**What needs to be done:**
Copy the data below word for word, and leave out every picture.

**Records shown:**
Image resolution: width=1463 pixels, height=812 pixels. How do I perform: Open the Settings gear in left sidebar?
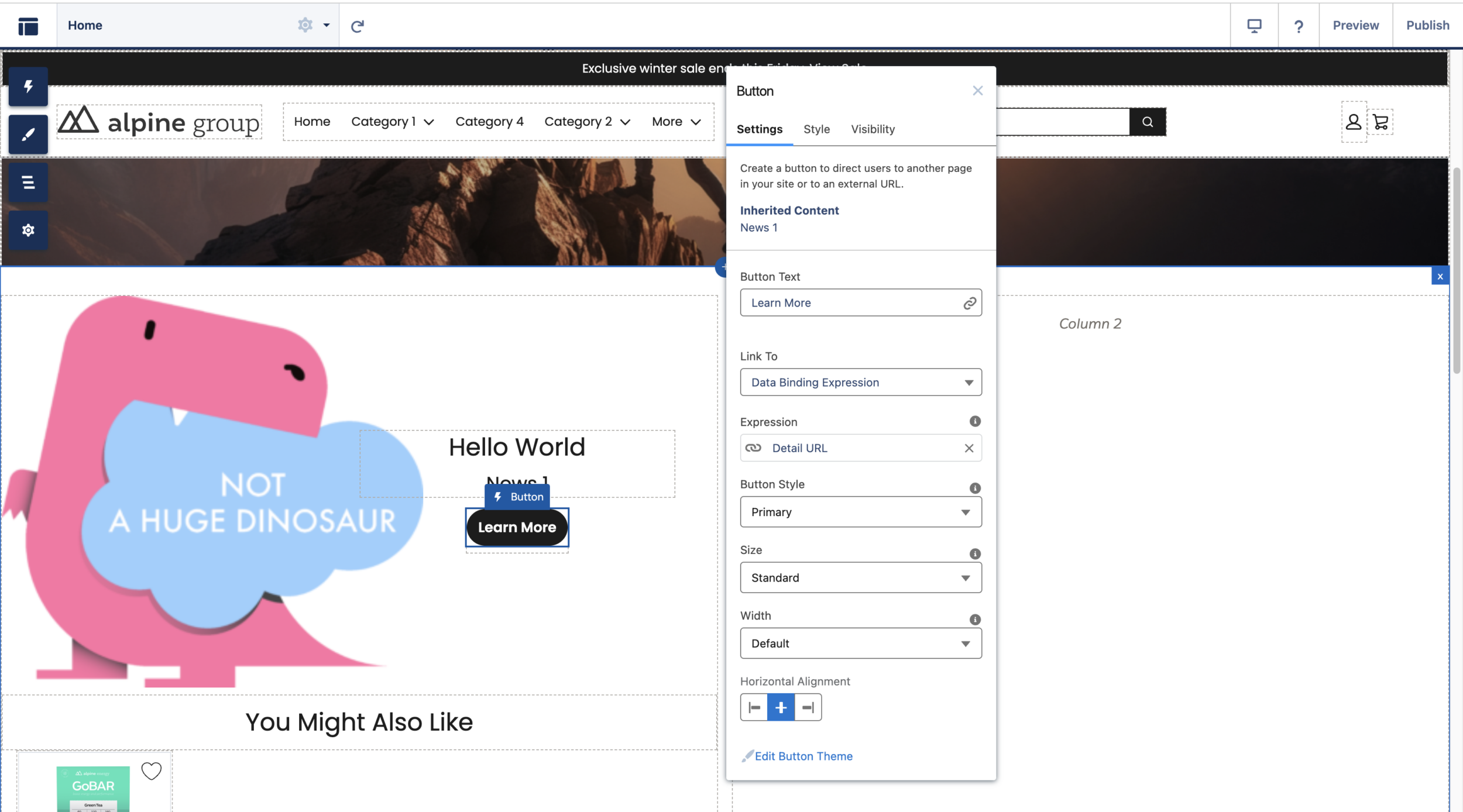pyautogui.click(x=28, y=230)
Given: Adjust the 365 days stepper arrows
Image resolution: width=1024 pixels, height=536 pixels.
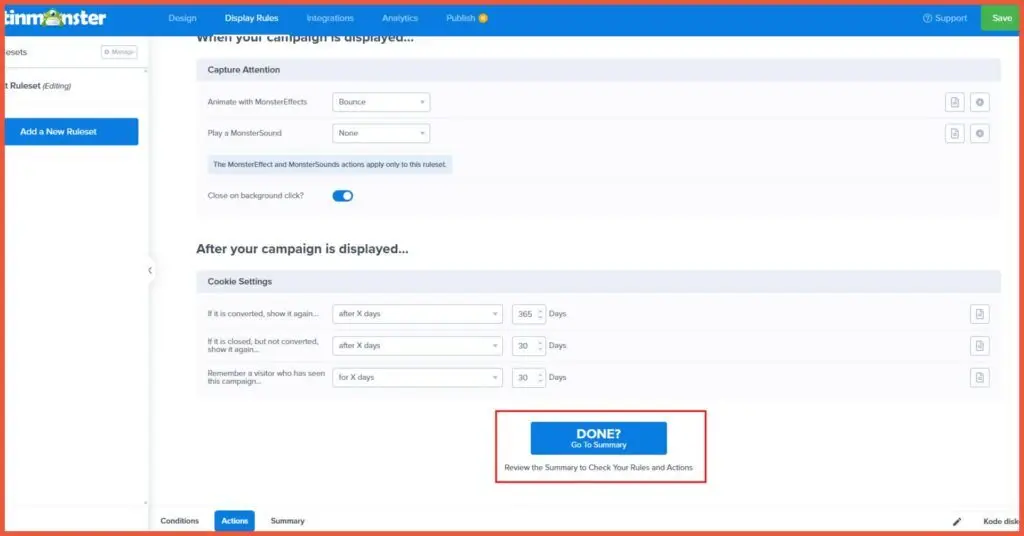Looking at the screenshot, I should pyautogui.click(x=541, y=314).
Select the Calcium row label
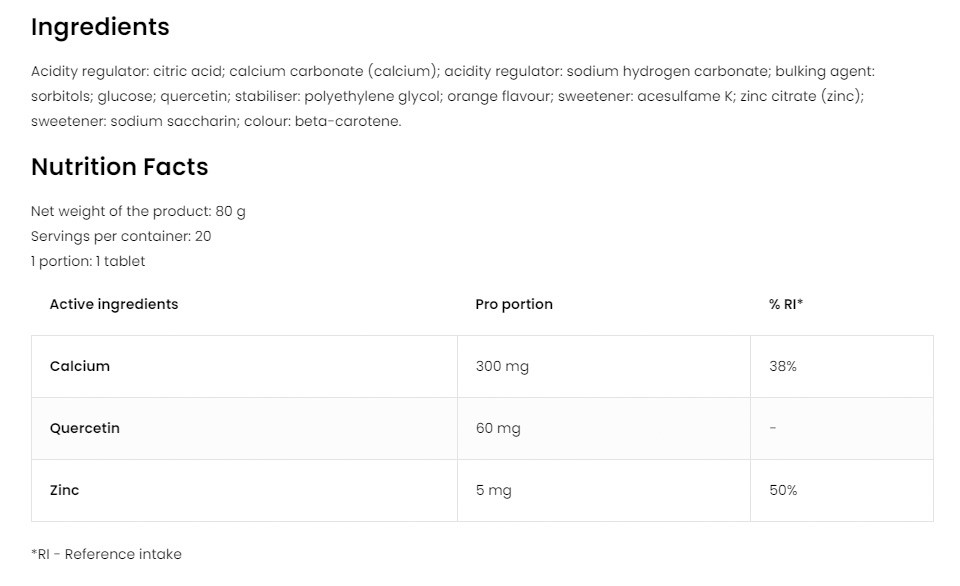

**Answer in full:**
Image resolution: width=1463 pixels, height=812 pixels. How do I perform: Open the Settings gear in left sidebar?
pyautogui.click(x=28, y=230)
Given: Adjust the 365 days stepper arrows
Image resolution: width=1024 pixels, height=536 pixels.
Looking at the screenshot, I should pyautogui.click(x=541, y=314).
Select the Calcium row label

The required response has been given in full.